US 12,136,230 B2
Method for training neural network, system for training neural network, and neural network
Sven Meier, Wilsele (BE); Octave Mariotti, Paris (FR); Hakan Bilen, Edinburgh (GB); and Oisin MacAodha, Edinburgh (GB)
Assigned to TOYOTA JIDOSHA KABUSHIKI KAISHA, Toyota (JP); and THE UNIVERSITY COURT OF THE UNIVERSITY OF EDINBURGH, South Bridge Endinburgh (GB)
Filed by TOYOTA JIDOSHA KABUSHIKI KAISHA, Toyota (JP); and The University Court of the University of Edinburgh, South Bridge Edinburgh (GB)
Filed on Apr. 11, 2022, as Appl.

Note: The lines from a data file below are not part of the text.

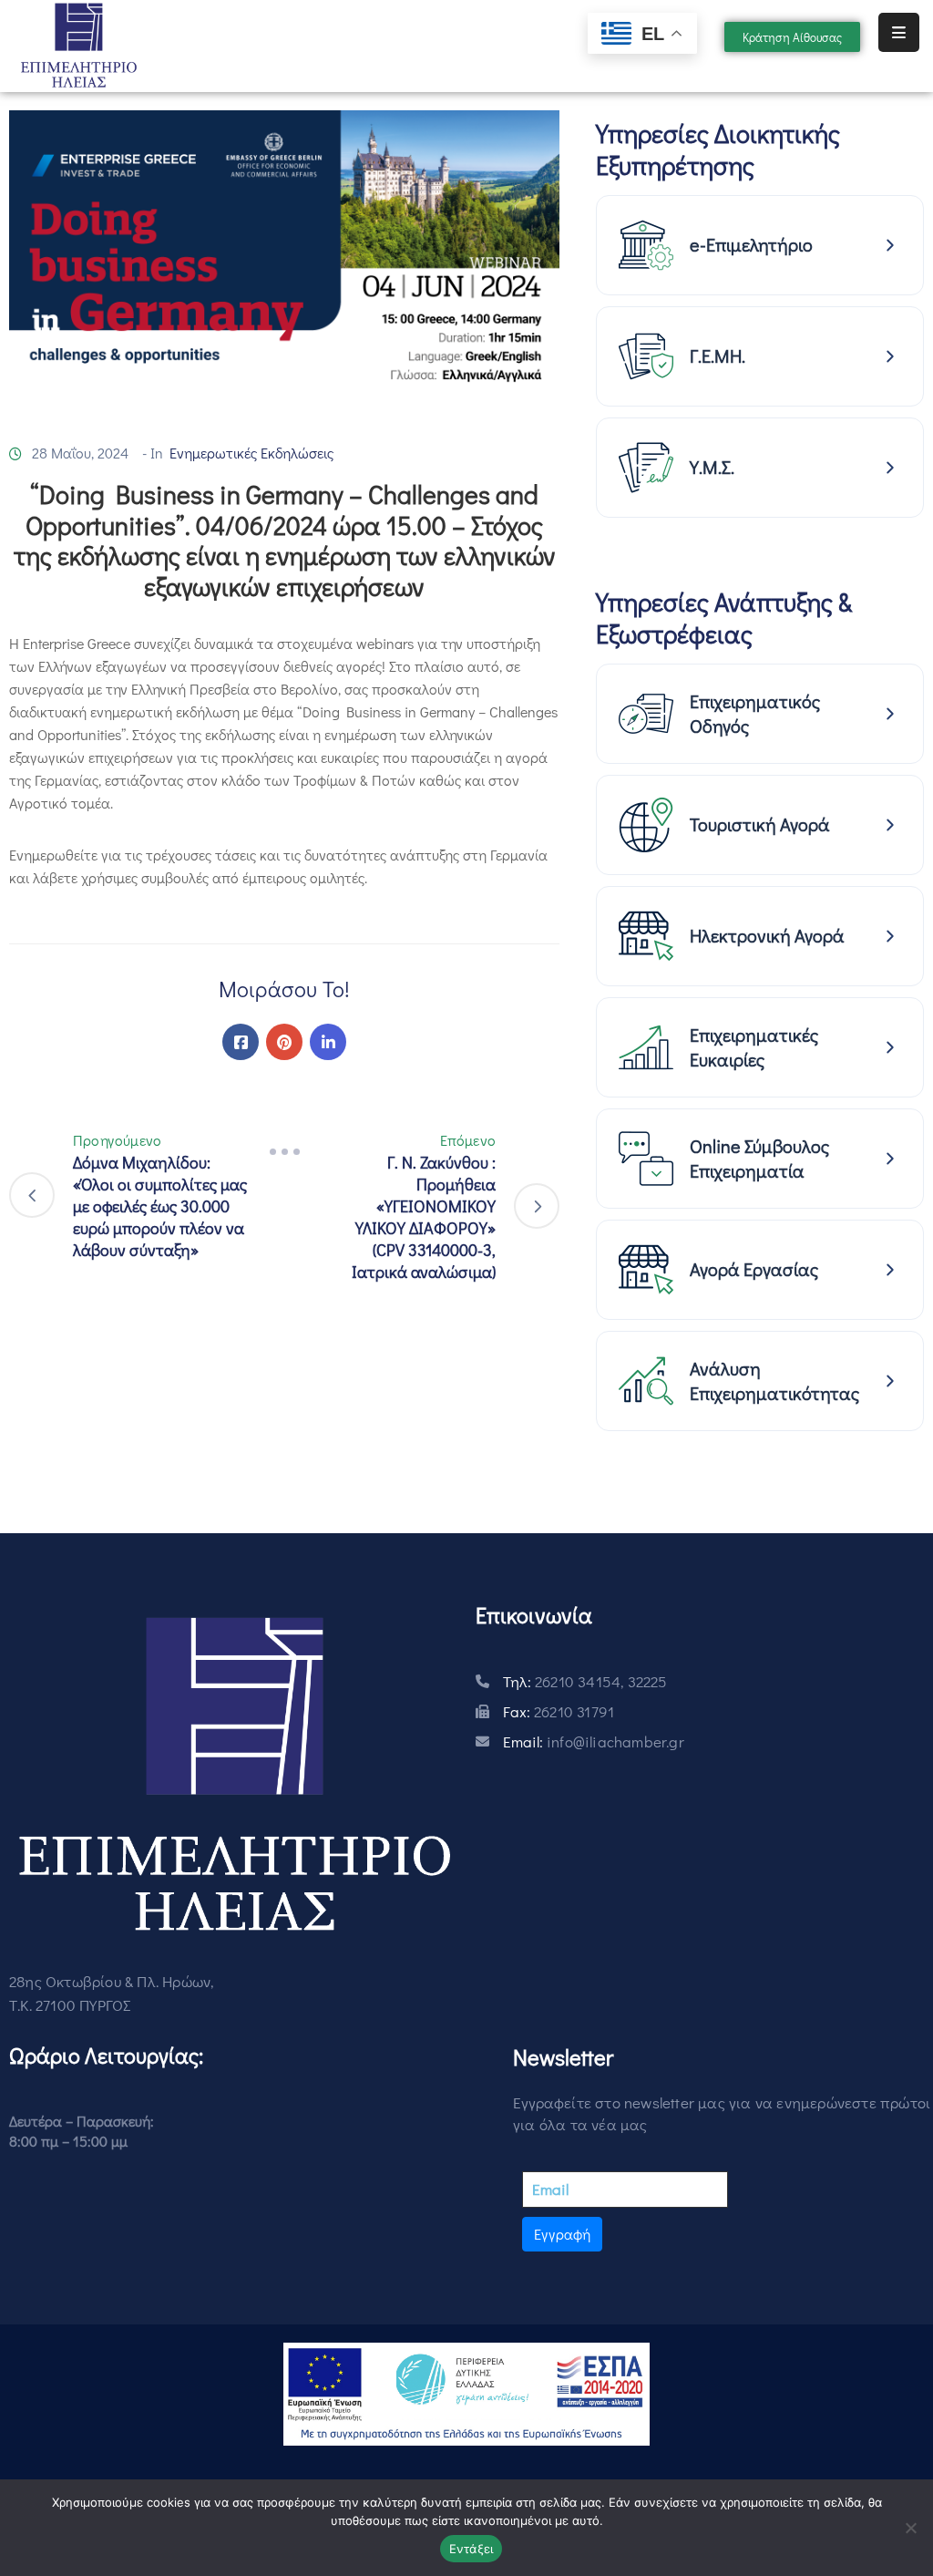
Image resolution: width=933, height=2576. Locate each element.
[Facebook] (240, 1042)
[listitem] (760, 245)
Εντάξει (471, 2548)
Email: (593, 1741)
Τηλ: (585, 1681)
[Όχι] (910, 2528)
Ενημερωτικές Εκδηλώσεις (251, 452)
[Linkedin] (328, 1042)
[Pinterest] (284, 1042)
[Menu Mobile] (898, 32)
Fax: (558, 1711)
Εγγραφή (562, 2233)
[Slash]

No. 17/717,546.
Claims priority of application No. 21167942 (EP), filed on Apr. 12, 2021.
Prior Publication US 2022/0327730 A1, Oct. 13, 2022
Int. Cl. G06T 7/70 (2017.01); G06N 3/045 (2023.01); G06T 15/06 (2011.01)

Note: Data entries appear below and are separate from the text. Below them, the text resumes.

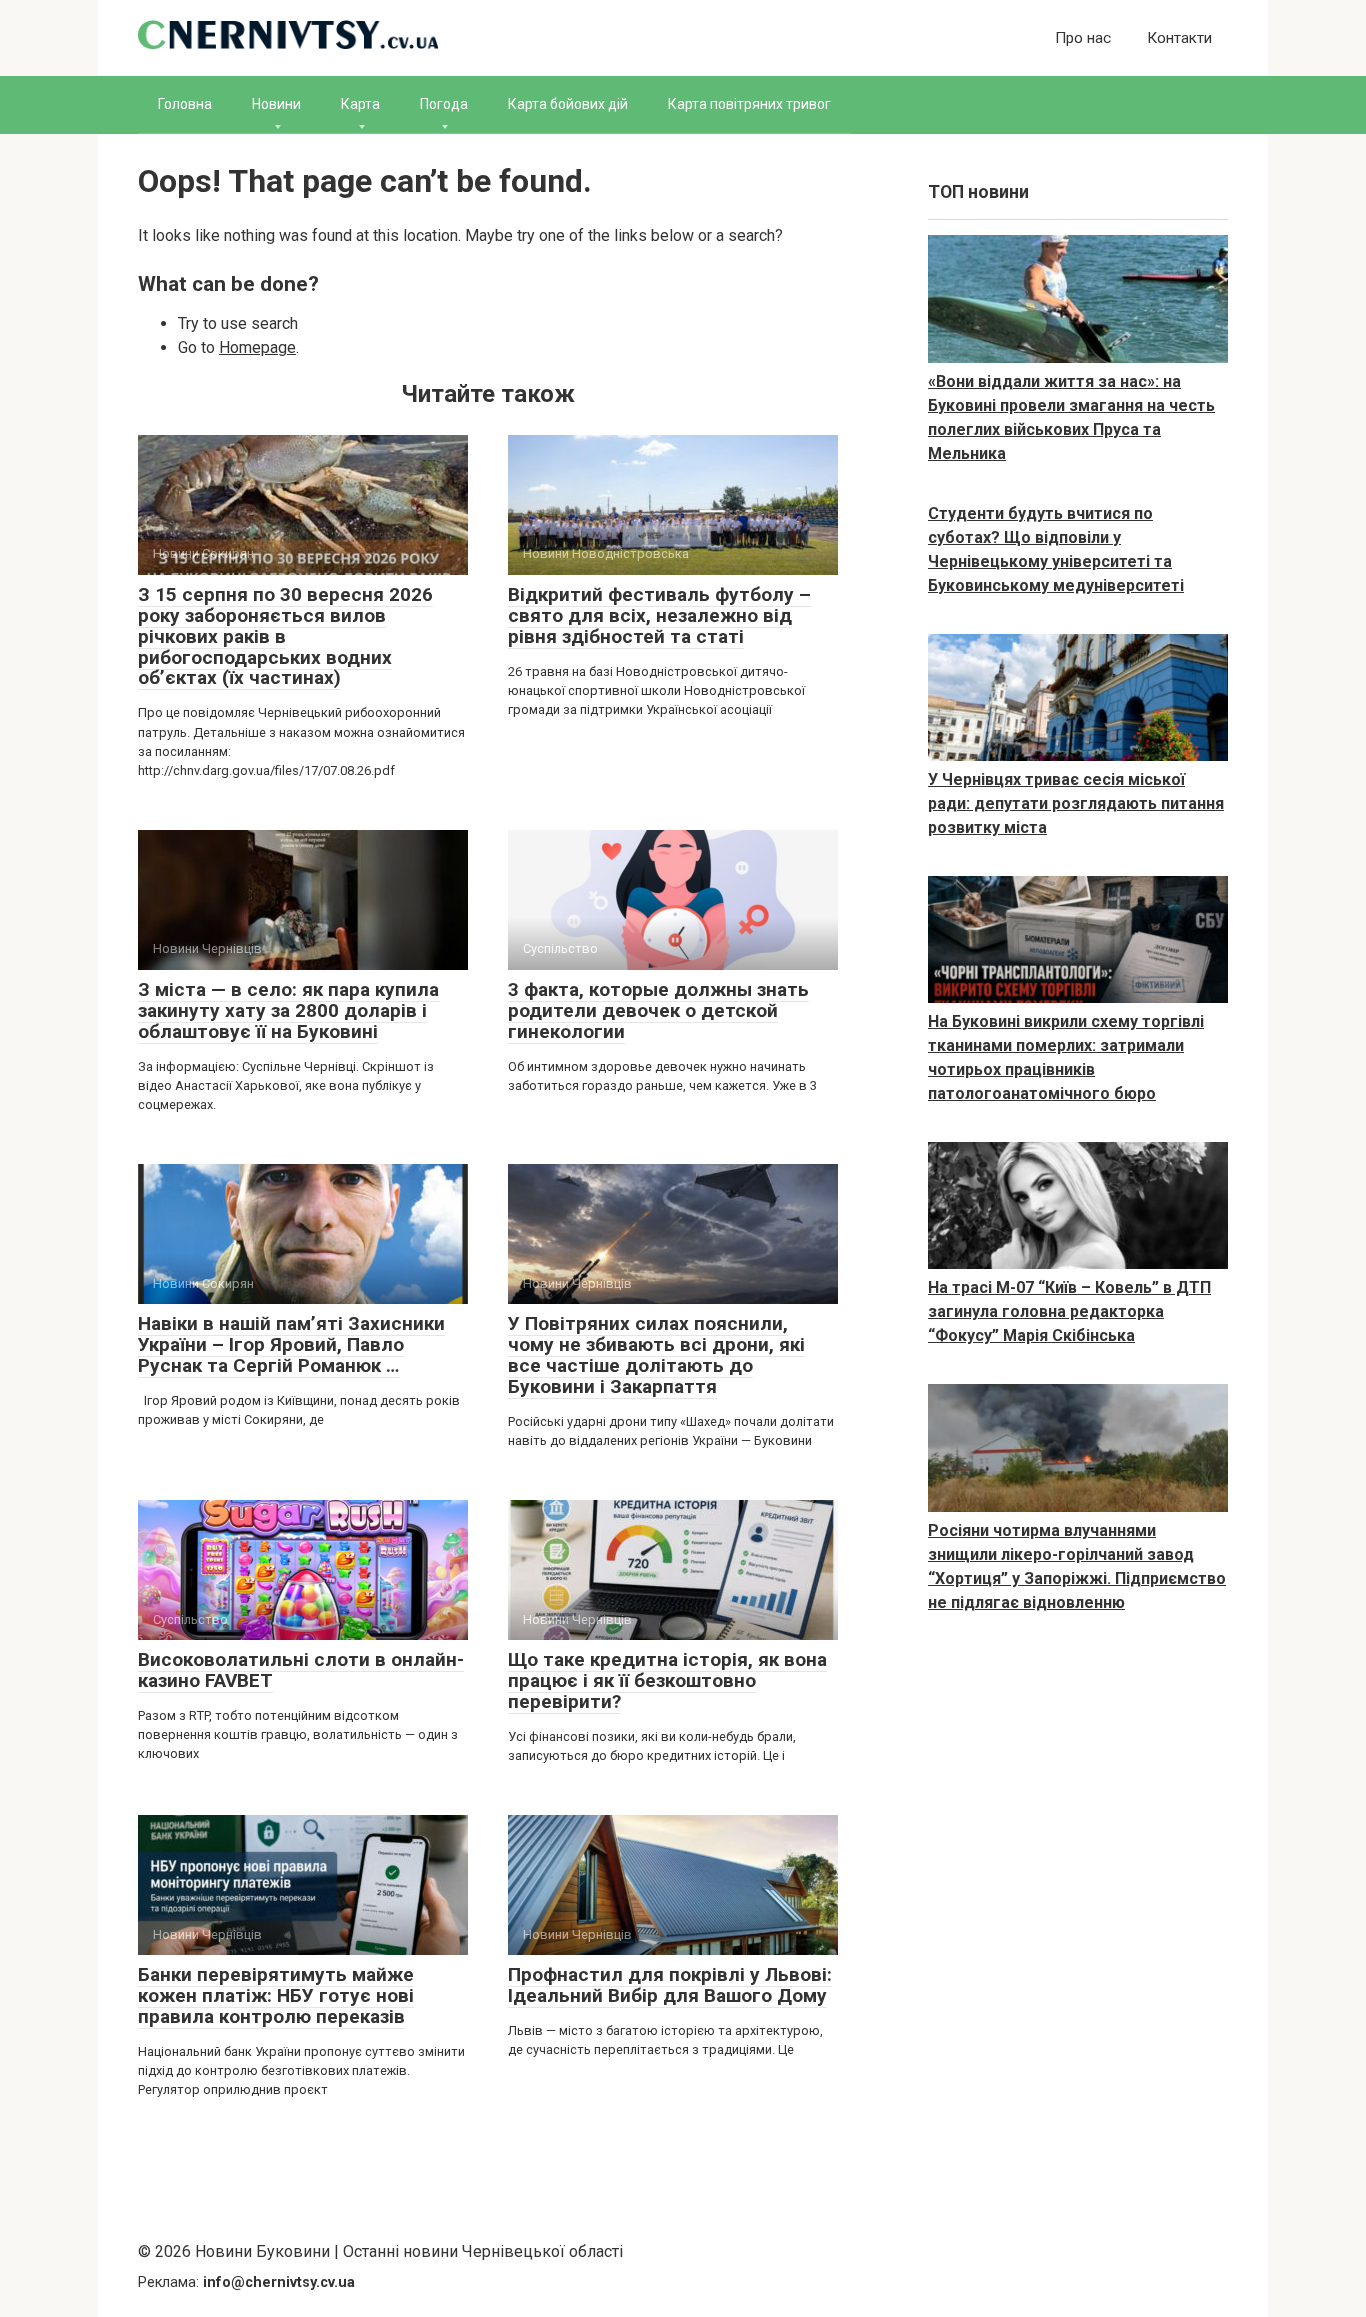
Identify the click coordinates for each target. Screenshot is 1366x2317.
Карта (360, 104)
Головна (185, 104)
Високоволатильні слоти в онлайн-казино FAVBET (301, 1670)
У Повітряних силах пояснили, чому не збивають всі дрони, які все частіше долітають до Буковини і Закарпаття (656, 1355)
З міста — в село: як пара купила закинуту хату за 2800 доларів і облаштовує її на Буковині (288, 1010)
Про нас (1083, 38)
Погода (444, 104)
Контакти (1179, 38)
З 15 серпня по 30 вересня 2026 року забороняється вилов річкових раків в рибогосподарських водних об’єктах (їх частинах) (285, 636)
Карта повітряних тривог (749, 104)
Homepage (257, 347)
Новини (276, 104)
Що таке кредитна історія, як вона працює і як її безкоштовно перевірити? (667, 1680)
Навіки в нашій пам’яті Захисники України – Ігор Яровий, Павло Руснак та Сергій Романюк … (291, 1344)
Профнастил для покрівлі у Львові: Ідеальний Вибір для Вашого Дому (670, 1985)
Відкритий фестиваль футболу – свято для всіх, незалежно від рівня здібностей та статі (659, 615)
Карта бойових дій (568, 104)
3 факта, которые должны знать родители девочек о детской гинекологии (658, 1010)
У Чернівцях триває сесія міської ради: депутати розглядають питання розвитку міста (1076, 803)
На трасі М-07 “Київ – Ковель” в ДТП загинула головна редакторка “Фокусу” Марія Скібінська (1069, 1311)
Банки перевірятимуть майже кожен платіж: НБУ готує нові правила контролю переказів (276, 1995)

CPC G06T 7/70 (2017.01) [G06N 3/045 (2023.01); G06T 15/06 (2013.01); G06T 2207/20081 (2013.01); G06T 2207/20084 (2013.01); G06T 2207/30252 (2013.01)] 13 Claims
OG exemplary drawing
 
1. A method for training a first neural network to detect a viewpoint of an object visible on an image, centered, and belonging to a given category of object when this image is inputted to the first neural network, comprising:
providing a dataset of pairs of images, each pair of images comprising a first image on which an object belonging to said category is visible under a first viewpoint and centered, and a second image on which the same object is visible under a second viewpoint which differs from the first viewpoint, and centered,
providing a second neural network configured to be able to deliver appearance information of an object visible on an image and belonging to said category when this image is inputted to the second neural network,
providing a third neural network configured to be able to deliver a synthetic image of an object of said category when appearance information of an object and a viewpoint are inputted to the third neural network,
jointly training the first neural network, the second neural network, and the third neural network by adapting parameters of the first neural network, the second neural network, and the third neural network so as to minimize a distance between:
at least a portion of the first image of a pair of images from the dataset of pairs of image, this portion showing the object visible on the image, and
a synthetic image delivered by the third neural network after it receives as input a viewpoint delivered by the first neural network after inputting the first image to the first neural network and appearance information delivered by the second neural network after inputting the second image of the pair to the second neural network.